The impact of immigration and treatment access on the NHS is another hot issue, and where immigration to the UK grows, the pressure on public health and social care services tends to grow with it.

The current European Health Insurance Card is an important measure for guaranteeing reciprocal care within EU countries for EU nationals, and arrangements for the future will need to be defined.

Around three million EU migrants currently live in the UK and around 1.2 million British migrants live in EU countries, and they will need the reassurance of their ability to continue to access healthcare on a similar basis to the existing EHIC scheme.

This will need to be agreed as part of the ‘divorce’ settlement.

Already, there are some reciprocal healthcare arrangements that exist with certain non-EU countries which could be used as a model.



The government will need to decide whether it continues to abide by existing EU regulations on areas such as working hours, competition and procurement law, the regulation of medical devices and medicines, and professional standards regulations and medical education.

These areas are absolutely crucial to the healthcare industry and could affect the way that training is delivered and accredited.

Clinical trials could also be heavily impacted and the UK may seek to rework the way that new drugs are developed and brought to the market.

It’s important to note too that the EU has a heavy governance role when it comes to public health.

It has systems that detect and warn about communicable diseases, which are overseen by the European Centre for Disease Prevention and Control.

This currently allows for cross-border cooperation on health threats and possible pandemics.

Recent examples include collaboration on efforts to overcome resistant to antimicrobials (AMR) and the response to the H1N1 pandemic.

This EU wide cooperation also has allowed the UK to enjoy a strongly successful record of scientific research thanks to its ability to access key funding sources and EU-wide research talent.

In 2015, the ONS found that the UK accessed over 8.8 billion EUR for R&D and contributed 5.4 billion EUR to R&D.

The medical and academic communities have already flagged up their concerns about leaving the EU within the context of medical research and science.

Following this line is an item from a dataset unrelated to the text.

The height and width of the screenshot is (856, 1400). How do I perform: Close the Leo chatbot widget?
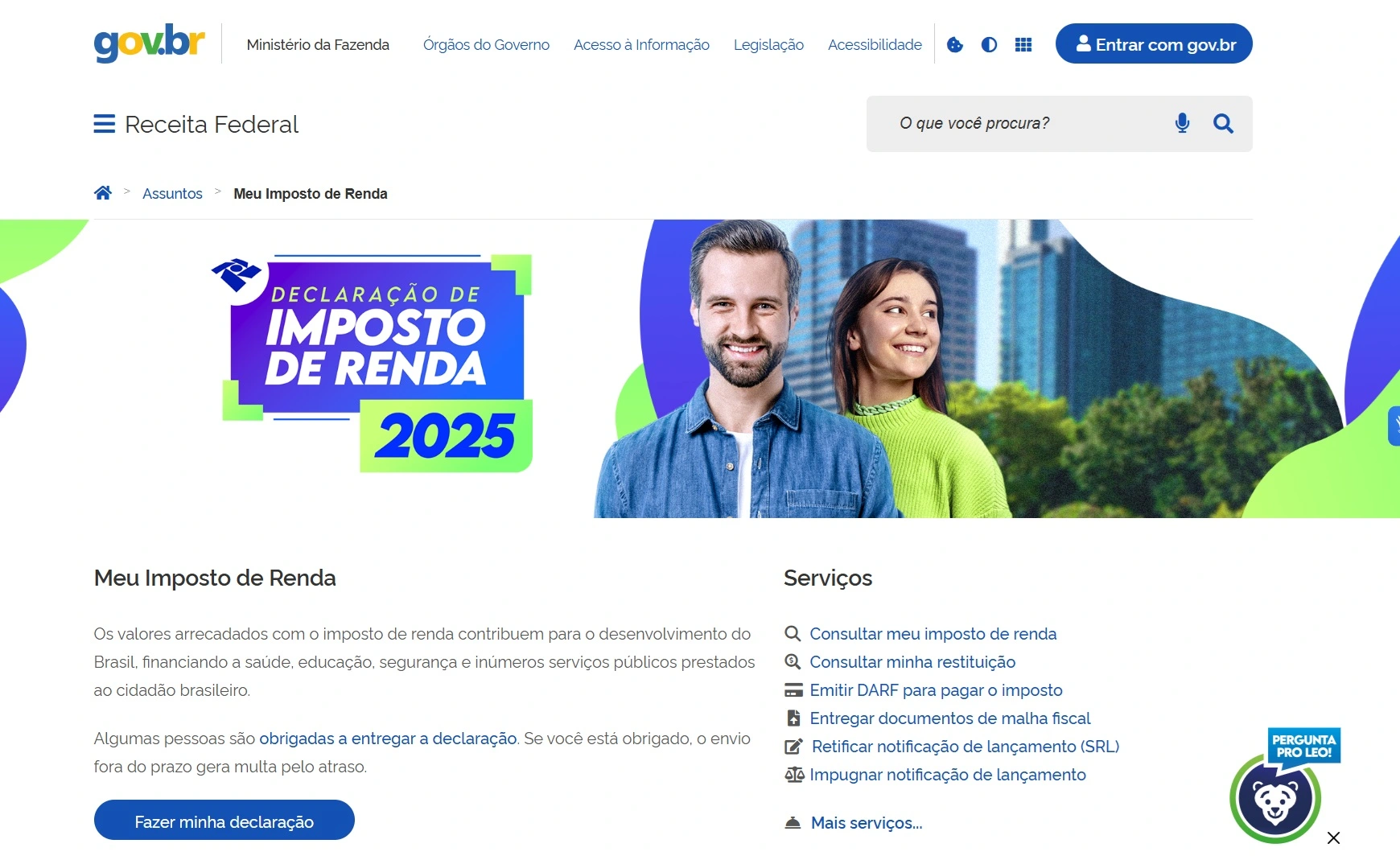1333,837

It is hoped that the issues of access to research talent and funding for specialist scientific investigations should be prioritised as part of the Brexit discussions.


Finance and funding

The Vote Leave campaign before the referendum claimed that the money the UK puts into the EU’s membership pot could instead be directly pumped into the NHS.

This was one of the most contentious aspects of the campaign and then rapidly refuted by many Leave politicians.

The campaign said that EU membership cost £350 million a week to the UK and that a Brexit decision could lead to £100 million extra a week instead of going to the NHS, in excess of the amounts agreed by the Spending Review.

The NHS is certainly facing huge pressure in the wake of limited finance and dwindling performance against more challenging targets.

Ultimately, the UK’s economic performance will help to influence the NHS and its funding.

A strong economy means healthy tax receipts and the ability to fund public spending campaigns, so ongoing stability will be key to public health services.

Many NHS leaders have also called on the government to provide extra funding for social care which has already experienced heavy cuts and resulted in around 400,000 fewer Britons receiving public social care sources.

With Brexit negotiations still in full swing and the detail now being worked through in lengthy and complex negotiations, the health and social care industries will continue to work hard to ensure that their voices are heard and that the government gives these key strategic areas the necessary priority and focus to ensure a healthy, happy and adequately funded post-Brexit world of health and social care provision, where the right staff can be found.

where training can be properly accredited and where specialist research activities and funding access can continue unabated, for the good of patients across the UK and beyond.